3 WEIL:\98524404\1\80509.0007 (k) “French Share Option Sub Plan” shall have the meaning ascribed to it in Section 1 above; (l) “French Subsidiaries” means Subsidiaries of the Company that are organized under the laws of France and the share capital of which is at least 10% held by the Company (directly or indirectly) at the Date of Grant. Section 3. French Eligible Participants The beneficiaries of French Options (as defined below) (the “French Eligible Participants”) shall only be the French Subsidiaries’ Employees and Corporate Officers who do not hold individually more than 10% of the share capital of the Company at the Date of Grant. The French Subsidiaries’ Corporate Officers can only receive French Options if French Options or Awards qualifying as free shares under Articles L. 225-197-1 to L. 225-197-5 of the French Commercial Code have been awarded to at least 90% of the French Subsidiaries’ Employees, or if a profit sharing agreement is in force at the level of the French Subsidiaries to the benefit of at least 90% of the French Subsidiaries’ Employees. In particular, if at the Date of Grant the Common Share is not listed on NYSE or NASDAQ or on any other similar regulated stock exchange as defined by French administrative guidelines BOI-RSA-ES-20-10-10-20140812 n°180, the Corporate Officers of the French Subsidiaries shall not be granted French Options. Section 4. French Options This French Sub-Plan is applicable only to Share Options (the “French Options”). In particular, French Eligible Participants shall not receive under this French Sub-Plan Incentive Share Options, Restricted Share Awards, Restricted Share Units, Share Appreciation Rights or Share Based Awards. The total number of French Options outstanding that have not been exercised shall at all times not represent more than one third of the share capital of the Company. Section 5. Date of Grant The Date of Grant of the French Options shall not occur during a Closed Period. Section 6. French Exercise Price The exercise price of the French Options shall be equal to the French Exercise Price. Notwithstanding with Article 6.5 of the Plan, the French Exercise Price (which is denominated in U.S. dollar) shall be paid in cash by French Participants, if need be after conversion in Euro by application of the Euro/U.S. dollar daily exchange rate as published by the Banque de France on the Date of Exercise or, if no rate is available on that date, the first following daily rate published thereafter.


 
4 WEIL:\98524404\1\80509.0007 The method of exercise and form of payment of the French Options shall be determined by the Committee or the Company acting as agent of the Committee, in accordance with French Law.
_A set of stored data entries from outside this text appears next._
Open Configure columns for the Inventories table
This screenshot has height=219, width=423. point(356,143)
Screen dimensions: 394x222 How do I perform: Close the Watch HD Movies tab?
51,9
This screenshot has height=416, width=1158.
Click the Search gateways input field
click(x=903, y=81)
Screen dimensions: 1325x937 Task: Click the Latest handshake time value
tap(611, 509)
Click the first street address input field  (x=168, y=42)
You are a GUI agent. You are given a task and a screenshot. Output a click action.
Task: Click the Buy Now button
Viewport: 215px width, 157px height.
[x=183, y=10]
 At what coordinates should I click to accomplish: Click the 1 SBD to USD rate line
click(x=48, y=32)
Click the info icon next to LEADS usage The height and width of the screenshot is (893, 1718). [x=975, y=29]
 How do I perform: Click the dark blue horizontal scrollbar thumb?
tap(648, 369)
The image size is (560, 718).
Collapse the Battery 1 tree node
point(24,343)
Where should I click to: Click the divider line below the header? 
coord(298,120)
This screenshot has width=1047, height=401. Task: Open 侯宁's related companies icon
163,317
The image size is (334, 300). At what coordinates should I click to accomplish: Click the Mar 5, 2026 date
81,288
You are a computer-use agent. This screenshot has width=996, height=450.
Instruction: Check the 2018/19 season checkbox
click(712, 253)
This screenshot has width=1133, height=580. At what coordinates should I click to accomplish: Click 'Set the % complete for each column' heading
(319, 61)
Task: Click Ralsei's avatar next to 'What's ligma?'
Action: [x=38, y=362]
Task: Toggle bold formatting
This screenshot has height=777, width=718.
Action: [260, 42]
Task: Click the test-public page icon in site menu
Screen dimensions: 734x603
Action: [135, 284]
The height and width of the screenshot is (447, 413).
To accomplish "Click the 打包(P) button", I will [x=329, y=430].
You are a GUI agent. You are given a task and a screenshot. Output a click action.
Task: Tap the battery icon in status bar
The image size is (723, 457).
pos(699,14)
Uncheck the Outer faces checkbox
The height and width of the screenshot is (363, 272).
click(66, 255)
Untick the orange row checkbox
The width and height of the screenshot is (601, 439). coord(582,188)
Section 7. Vesting Period French Options shall vest and become exercisable in such manner and on such date or dates determined by the Committee and set forth in the Award Agreement, and shall expire after such period, not to exceed ten years, as may be determined by the Committee (the “Option Period”). Section 8. Nontransferability Articles 6.6 of the Plan (“Limited transferability of Nonqualified Share Options”) shall not be applicable to French Options. No French Option shall be assigned, alienated, pledged, attached, sold or otherwise transferred or encumbered by a Participant other than in case a French Participant dies, in which case the French Participant’s estate will have six months from the date of the death of the French Participant to exercise the French Options granted to the deceased French Participant to the extent that any vesting conditions that may be provided for such French Options (other than the condition provided for in Article 7, which will not be applicable in the case of death of the Participant) are met before the end of such six-month period. Section 9. Forfeiture Article 12 of the Plan shall apply to French Options only to the extent the forfeiture provided for in such Article is not considered as a monetary sanction prohibited by Article L. 1331-2 of the French Labor Code. Section 10. Adjustment Notwithstanding the provisions of Article 4.5 (“Adjustment”) of the Plan, the French Exercise Price, the Option Period and the number of French Options granted to French Eligible Participants shall not be modified once the French Options have been granted, except in cases which are authorized or compulsory under French Law. The French Exercise Price and the number of the Shares purchased under the French Share Option Sub Plan shall only be adjusted upon the occurrence of the events provided for under Article L. 225-181 of the French Commercial Code. Any such adjustments shall be made in accordance with French Law. Section 11. Availability of Shares The Company shall at any time hold a number of treasury Shares in excess of the number of French Options giving right to purchase existing Shares of the Company that are exercisable pursuant to the French Share Option Sub Plan.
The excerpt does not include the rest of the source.